Villa Franchetti, via al primo cantiere esterno: 225 mila euro per ripulire e rendere visibile il complesso
La Provincia di Treviso apre il percorso di recupero dalla sistemazione delle aree verdi. Già previsto anche un fondo da 461.700 euro per la progettazione.
Il percorso di rilancio di Villa Franchetti comincia dagli spazi aperti. In questi giorni la Provincia di Treviso ha fatto partire un intervento da 225 mila euro dedicato alla sistemazione del verde nelle aree esterne del complesso storico, un passaggio ritenuto necessario per restituire ordine all’area e migliorare la percezione della villa.
La scelta è quella di intervenire subito sulle zone oggi più segnate dalla crescita della vegetazione, che nel tempo ha reso meno leggibile il contesto e più difficile la piena fruizione del sito. Per il territorio trevigiano si tratta del primo segnale operativo dentro un progetto più ampio di recupero.
Da dove parte il recupero
L’azione avviata riguarda la manutenzione straordinaria del verde e lo sfalcio degli spazi che circondano la villa. L’obiettivo indicato dall’ente provinciale non è soltanto estetico: la pulizia delle aree esterne serve anche ad aumentare le condizioni di sicurezza e a contrastare il progressivo deterioramento del compendio.
La presenza di vegetazione infestante, cresciuta negli ultimi anni, aveva finito per nascondere in parte il complesso e per limitarne la leggibilità. Da qui la decisione di partire da un cantiere considerato preliminare rispetto ai passaggi successivi.

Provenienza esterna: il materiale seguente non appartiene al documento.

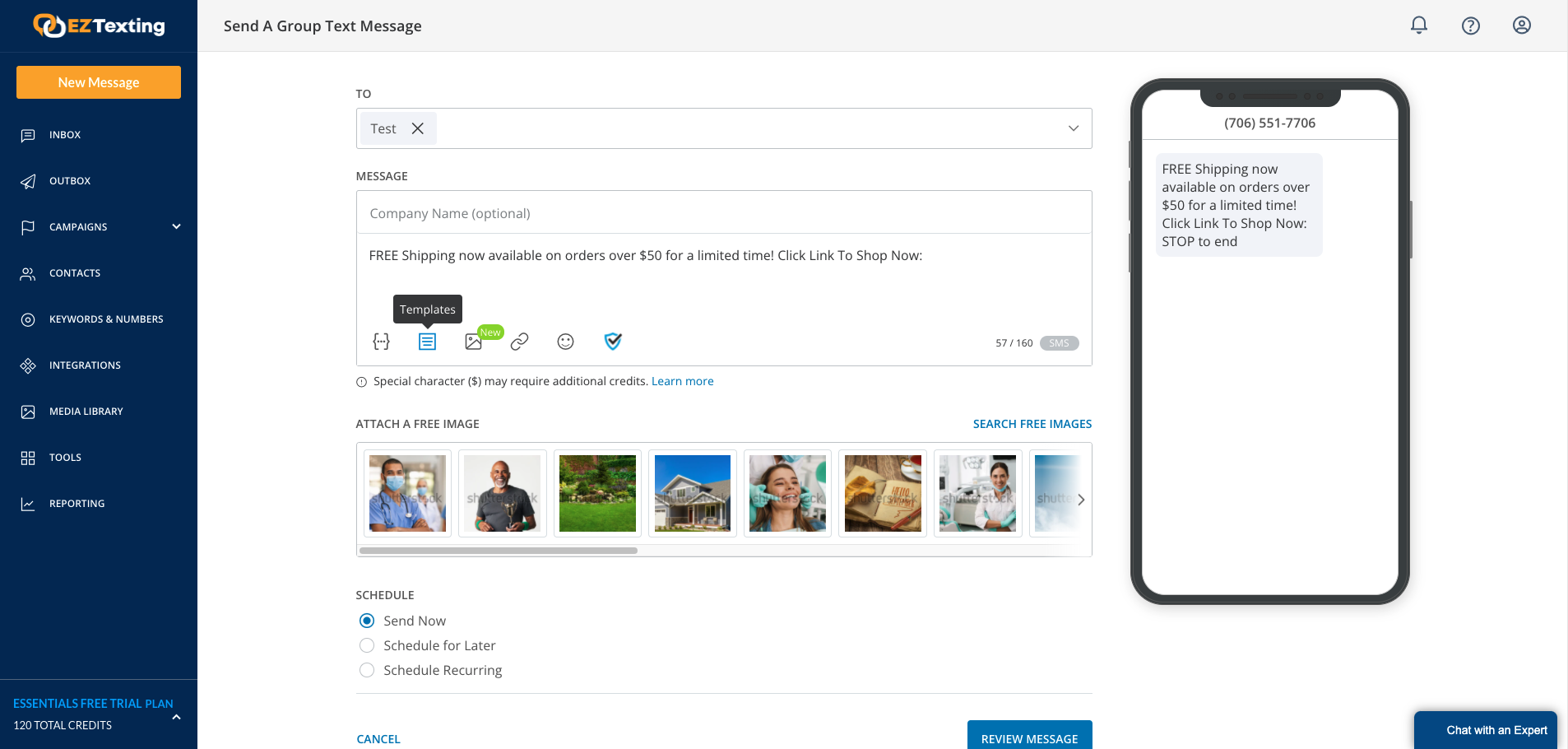The width and height of the screenshot is (1568, 749).
Task: Open the Contacts sidebar menu
Action: (75, 272)
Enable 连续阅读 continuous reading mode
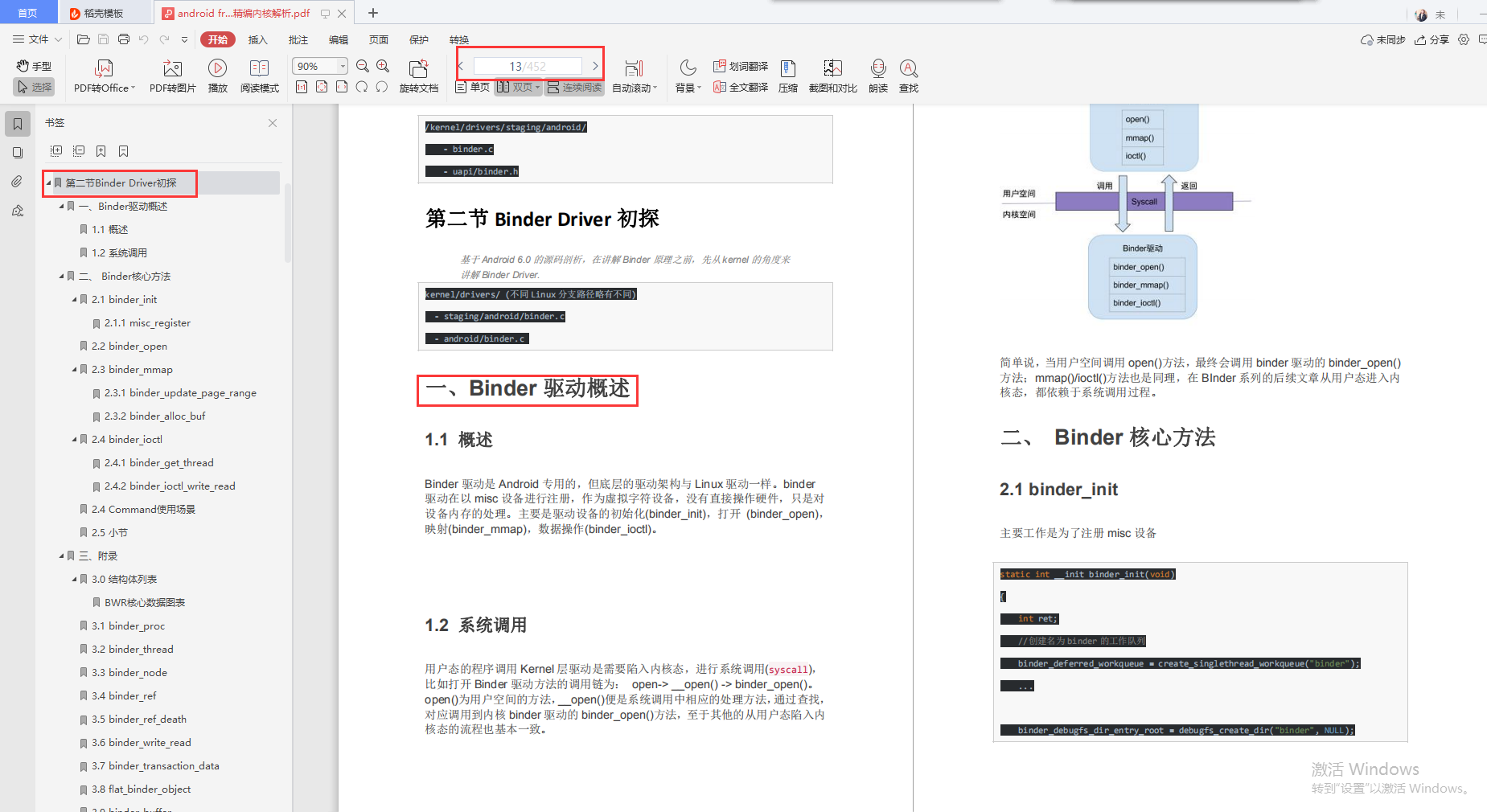Screen dimensions: 1487x812 (574, 87)
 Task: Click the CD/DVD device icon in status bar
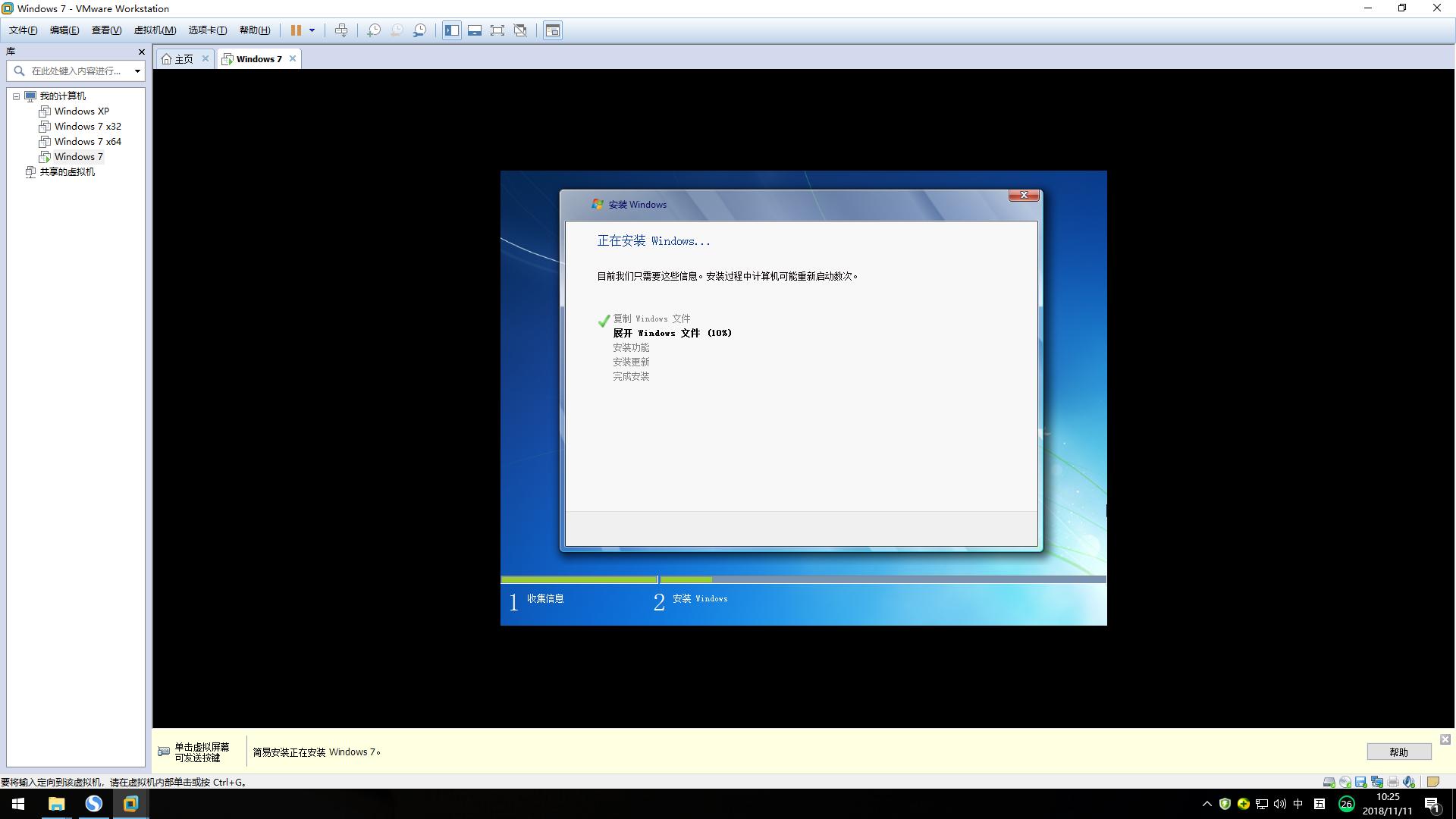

Secondo la Provincia, questa fase iniziale consente di preparare il terreno a un programma di valorizzazione più esteso, mettendo in sicurezza e riportando decoro in un luogo di rilievo per il patrimonio storico locale.
Le risorse già messe in campo
Accanto ai lavori appena avviati, c’è già un ulteriore stanziamento destinato al futuro della villa. Si tratta di 461.700 euro previsti per la progettazione del recupero dell’intero complesso, somma che rappresenta il passaggio successivo rispetto agli interventi sulle aree esterne.
Il quadro delineato dalla Provincia punta quindi a un’azione in due tempi: prima la sistemazione del contesto, poi la definizione progettuale della riqualificazione complessiva. Un’impostazione che, nelle intenzioni dell’ente, dovrebbe accompagnare la rinascita del sito con tappe progressive.
Le parole della Provincia
Il presidente della Provincia di Treviso, Marco Donadel, ha richiamato il sopralluogo tecnico effettuato nelle scorse settimane con consiglieri provinciali e tecnici dell’ente, spiegando che alle indicazioni emerse in quella occasione è seguita rapidamente l’apertura della fase operativa.
Donadel ha definito prioritario l’intervento sul verde, perché utile a restituire decoro all’area, a migliorarne la sicurezza e a rendere nuovamente più visibile Villa Franchetti. Nello stesso quadro ha indicato come prossimo snodo il finanziamento già previsto per la progettazione del recupero.
Per Villa Franchetti si apre così una fase concreta, che parte dalla cura degli spazi esterni ma guarda già a una riqualificazione più ampia. Il primo cantiere, nelle intenzioni della Provincia, è il punto di partenza per ridare centralità a un bene storico del Trevigiano.